Amnesty International urged Egypt's interim rulers today to lift emergency laws that it said had let security officials ride roughshod over human rights for 30 years under former President Hosni Mubarak.
The human rights group said arbitrary arrest and torture had been the "hallmarks" of Mubarak's rule, and called for a thorough investigation of abuse at the hands of security officials and an end to their impunity.
"It is crucial, as the Egyptian government and parliament have an historic opportunity to formulate new laws, that the grave deficiencies that have marked the use of emergency legislation in Egypt should not be perpetuated and entrenched under an ordinary and permanent statute," Amnesty said in a report.
Amnesty said it welcomed the scrapping of Egypt's state security apparatus in March but action must be taken to prevent rights abuses in the future. Mubarak's security service was replaced by a new "National Security Force" in March.
"Amnesty International is not aware of any steps taken to set up an oversight body which will be able to hold the security forces to account for abuses, including human rights violations," it said.
"However, what is clear is that the Emergency Law and the 30-year old state of emergency, which were used to detain people without charge or trial, continue to be in force."
Egypt's ruling military council has said emergency laws will be scrapped before parliamentary elections in September.
In the 80-page report Time for Justice: Egypt's corrosive system of detention, Amnesty catalogued the brutal treatment of Egyptians behind bars -- beatings, electric shocks and suspension by the wrists and ankles for long periods, sleep deprivation and death threats.
Prisoners are sometimes held without charge in squalid cells in the name of public security, even after a court has ordered their release, it said.
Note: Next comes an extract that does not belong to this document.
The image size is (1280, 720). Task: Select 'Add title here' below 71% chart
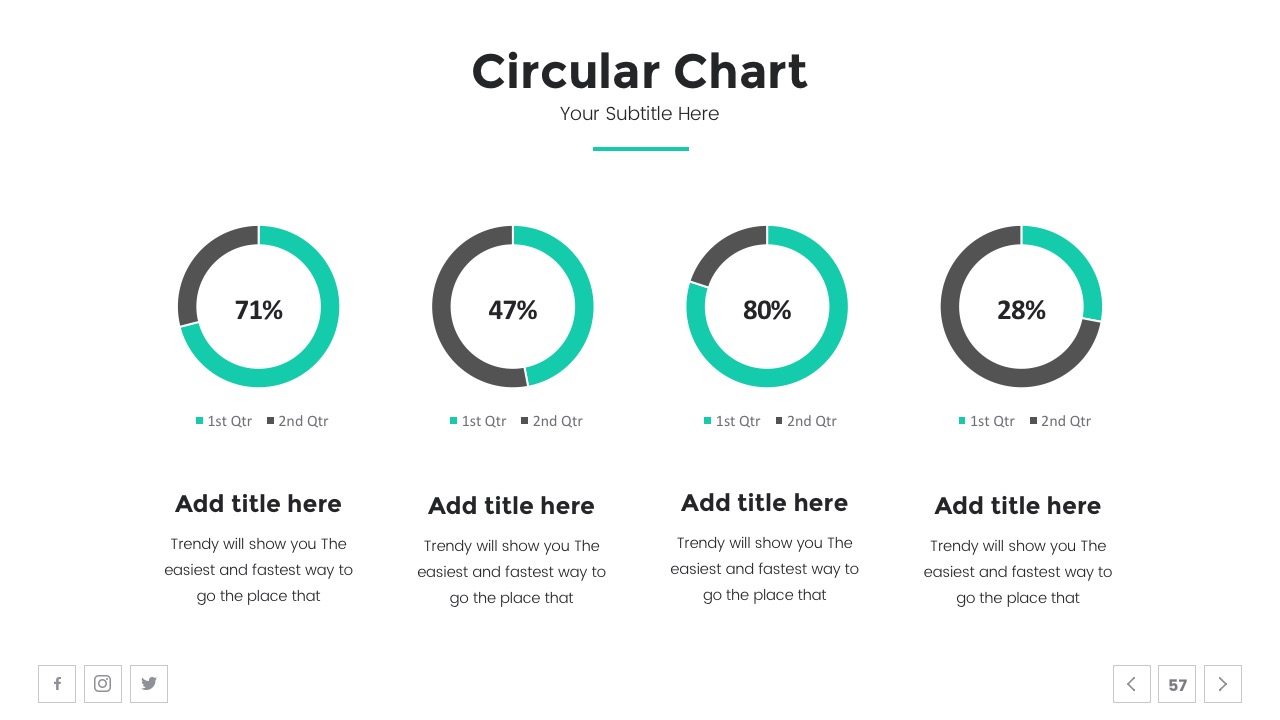pyautogui.click(x=258, y=504)
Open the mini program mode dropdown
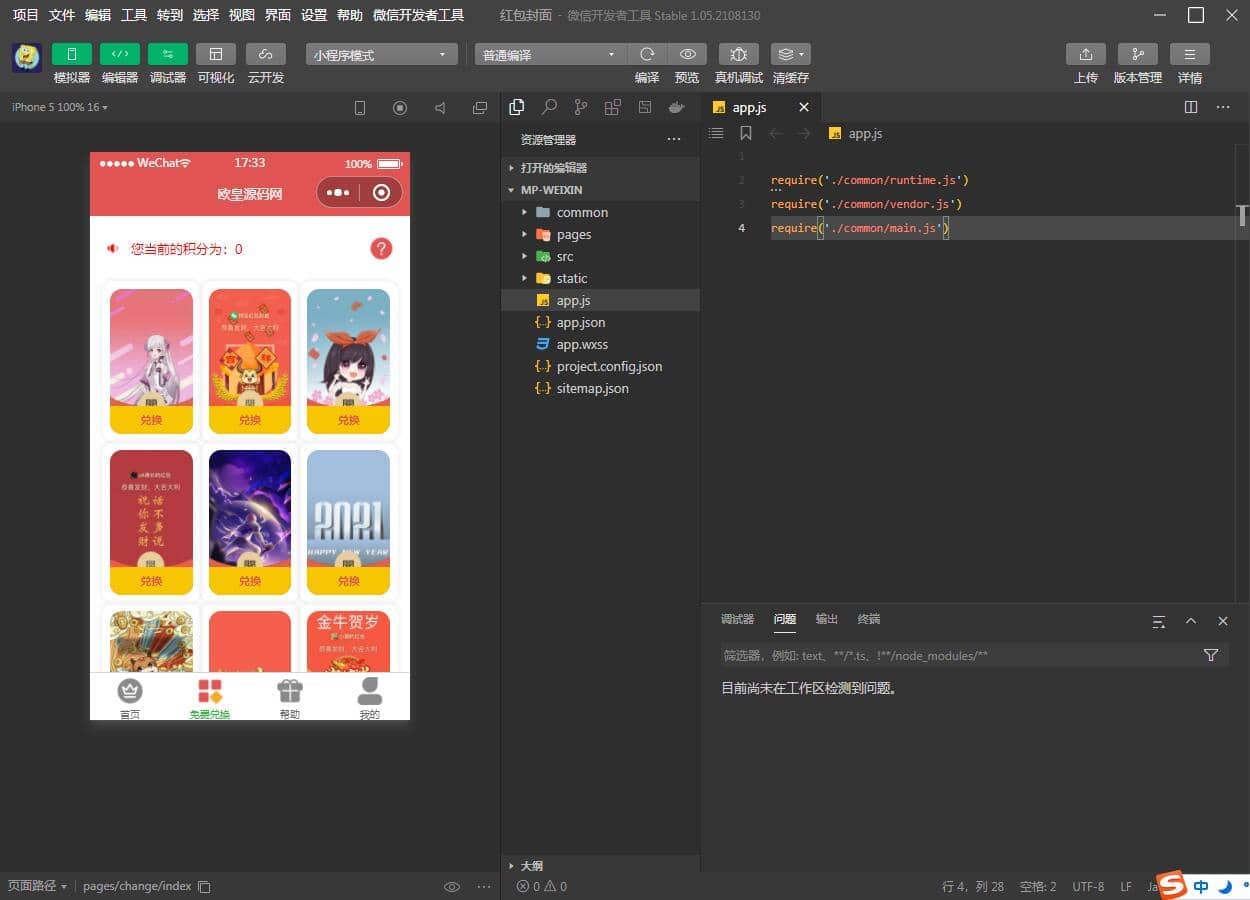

Access to legal assistance and medical care are often denied.
Amnesty said Mubarak-era officials had brushed off its concerns about human rights abuses as unproven allegations or isolated instances that did not reflect patterns of abuse.
It said former Interior Minister Habib el-Adli, now facing trial on charges of graft and killing protesters, had not answered its requests for information about the number of administrative detainees.